Talking Circles in classrooms are usually used to demonstrate that everyone is connected and that every person in the circle has an equal voice. They also ensure that everyone can see and hear the speaker. Read the rest of the article below for a good description of talking circles in classrooms.
Excerpt from page 19-20 of the FNESC/FNSA: BC First Nation Land, Title, and Governance Teacher Resource Guide
Talking Circles Explanation FNESC
Also see more on the following website: First Nations Pedagogy Online
Talking circles is an excellent teaching strategy which is consistent with Indigenous values and is an important part of the oral tradition.
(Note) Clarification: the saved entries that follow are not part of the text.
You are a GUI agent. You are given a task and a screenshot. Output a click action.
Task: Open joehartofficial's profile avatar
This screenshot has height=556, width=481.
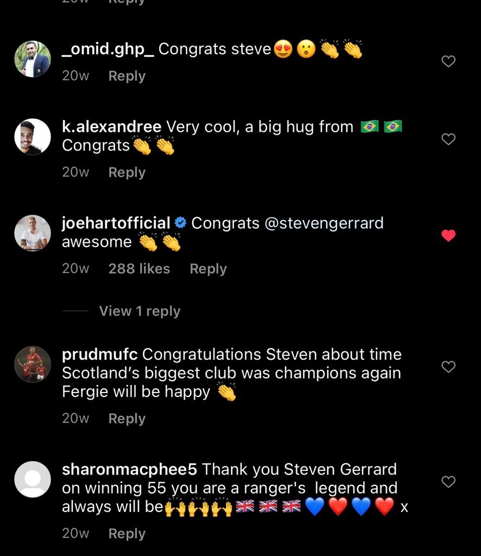coord(33,233)
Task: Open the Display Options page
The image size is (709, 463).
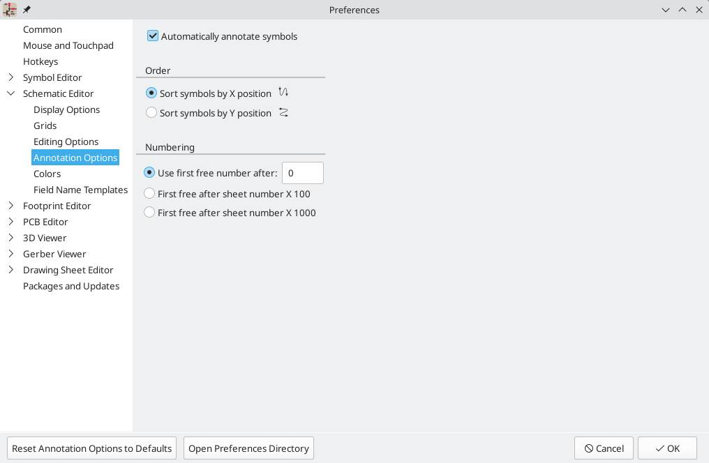Action: (66, 109)
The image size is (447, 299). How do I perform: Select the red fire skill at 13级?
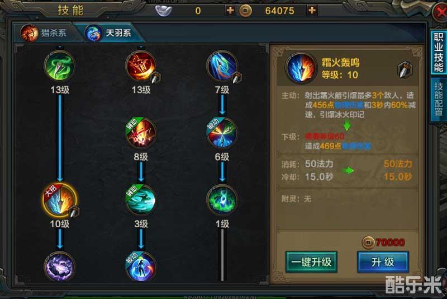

Talking circles can help with classroom communication and can be used in a number of different subject areas, and become the focal point of your classrom. These lessons can focus on identity, social and mental health, oral language learning utcomes or can be used in conjunction with any subject area.
Knowledge Keeper Evleyn Voyageur Talking Circles
Knowledge Keeper Evelyn Voyaguer Biography
How to get started:
We make sure to mention that this book is one general way that is attributed to some indigenous people.
There are so many ways to incorporate Talking Circles into your lessons!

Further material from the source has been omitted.